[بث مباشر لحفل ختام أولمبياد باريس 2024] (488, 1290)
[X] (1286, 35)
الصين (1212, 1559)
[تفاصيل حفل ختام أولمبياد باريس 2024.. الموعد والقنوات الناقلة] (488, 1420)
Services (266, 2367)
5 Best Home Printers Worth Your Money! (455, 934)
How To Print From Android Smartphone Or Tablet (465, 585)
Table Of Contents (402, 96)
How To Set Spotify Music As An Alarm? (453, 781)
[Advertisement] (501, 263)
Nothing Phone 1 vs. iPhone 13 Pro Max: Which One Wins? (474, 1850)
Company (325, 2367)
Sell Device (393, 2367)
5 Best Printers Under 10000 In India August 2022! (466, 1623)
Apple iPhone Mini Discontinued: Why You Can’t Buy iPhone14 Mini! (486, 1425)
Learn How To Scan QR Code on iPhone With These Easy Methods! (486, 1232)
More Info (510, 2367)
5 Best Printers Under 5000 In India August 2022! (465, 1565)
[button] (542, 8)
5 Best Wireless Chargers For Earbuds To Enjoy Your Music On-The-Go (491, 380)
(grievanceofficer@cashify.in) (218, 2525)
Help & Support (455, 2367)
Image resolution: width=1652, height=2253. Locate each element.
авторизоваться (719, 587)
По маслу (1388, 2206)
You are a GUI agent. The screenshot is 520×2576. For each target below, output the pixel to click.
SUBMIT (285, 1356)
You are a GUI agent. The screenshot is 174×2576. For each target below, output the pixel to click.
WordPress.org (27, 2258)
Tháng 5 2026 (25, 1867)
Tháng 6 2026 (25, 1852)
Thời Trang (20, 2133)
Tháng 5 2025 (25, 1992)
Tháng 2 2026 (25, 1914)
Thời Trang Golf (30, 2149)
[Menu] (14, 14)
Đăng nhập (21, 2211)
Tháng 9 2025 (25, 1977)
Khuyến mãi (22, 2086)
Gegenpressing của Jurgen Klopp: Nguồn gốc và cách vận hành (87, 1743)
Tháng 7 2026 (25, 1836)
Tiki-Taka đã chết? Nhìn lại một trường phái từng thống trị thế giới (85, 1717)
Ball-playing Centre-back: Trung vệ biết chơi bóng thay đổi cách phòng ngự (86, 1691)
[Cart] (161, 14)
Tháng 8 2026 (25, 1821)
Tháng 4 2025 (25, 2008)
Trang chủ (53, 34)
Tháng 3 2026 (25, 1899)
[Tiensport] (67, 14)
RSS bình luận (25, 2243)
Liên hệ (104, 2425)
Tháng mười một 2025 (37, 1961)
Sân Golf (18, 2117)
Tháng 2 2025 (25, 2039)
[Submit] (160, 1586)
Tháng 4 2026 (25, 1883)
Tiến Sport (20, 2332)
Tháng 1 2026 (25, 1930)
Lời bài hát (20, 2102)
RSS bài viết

▸ **WHAT IS EXPECTED**: All the lines above should appear again in the answer, exactly as written.

▸ **OUTPUT OF THE TASK**:
[بث مباشر لحفل ختام أولمبياد باريس 2024] (488, 1290)
[X] (1286, 35)
الصين (1212, 1559)
[تفاصيل حفل ختام أولمبياد باريس 2024.. الموعد والقنوات الناقلة] (488, 1420)
Services (266, 2367)
5 Best Home Printers Worth Your Money! (455, 934)
How To Print From Android Smartphone Or Tablet (465, 585)
Table Of Contents (402, 96)
How To Set Spotify Music As An Alarm? (453, 781)
[Advertisement] (501, 263)
Nothing Phone 1 vs. iPhone 13 Pro Max: Which One Wins? (474, 1850)
Company (325, 2367)
Sell Device (393, 2367)
5 Best Printers Under 10000 In India August 2022! (466, 1623)
Apple iPhone Mini Discontinued: Why You Can’t Buy iPhone14 Mini! (486, 1425)
Learn How To Scan QR Code on iPhone With These Easy Methods! (486, 1232)
More Info (510, 2367)
5 Best Printers Under 5000 In India August 2022! (465, 1565)
[button] (542, 8)
5 Best Wireless Chargers For Earbuds To Enjoy Your Music On-The-Go (491, 380)
(grievanceofficer@cashify.in) (218, 2525)
Help & Support (455, 2367)
Image resolution: width=1652, height=2253. Locate each element.
авторизоваться (719, 587)
По маслу (1388, 2206)
You are a GUI agent. The screenshot is 520×2576. For each target below, output the pixel to click.
SUBMIT (285, 1356)
You are a GUI agent. The screenshot is 174×2576. For each target below, output the pixel to click.
WordPress.org (27, 2258)
Tháng 5 2026 (25, 1867)
Tháng 6 2026 (25, 1852)
Thời Trang (20, 2133)
Tháng 5 2025 (25, 1992)
Tháng 2 2026 (25, 1914)
Thời Trang Golf (30, 2149)
[Menu] (14, 14)
Đăng nhập (21, 2211)
Tháng 9 2025 (25, 1977)
Khuyến mãi (22, 2086)
Gegenpressing của Jurgen Klopp: Nguồn gốc và cách vận hành (87, 1743)
Tháng 7 2026 (25, 1836)
Tiki-Taka đã chết? Nhìn lại một trường phái từng thống trị thế giới (85, 1717)
Ball-playing Centre-back: Trung vệ biết chơi bóng thay đổi cách phòng ngự (86, 1691)
[Cart] (161, 14)
Tháng 8 2026 (25, 1821)
Tháng 4 2025 (25, 2008)
Trang chủ (53, 34)
Tháng 3 2026 (25, 1899)
[Tiensport] (67, 14)
RSS bình luận (25, 2243)
Liên hệ (104, 2425)
Tháng mười một 2025 (37, 1961)
Sân Golf (18, 2117)
Tháng 2 2025 (25, 2039)
[Submit] (160, 1586)
Tháng 4 2026 (25, 1883)
Tiến Sport (20, 2332)
Tháng 1 2026 (25, 1930)
Lời bài hát (20, 2102)
RSS bài viết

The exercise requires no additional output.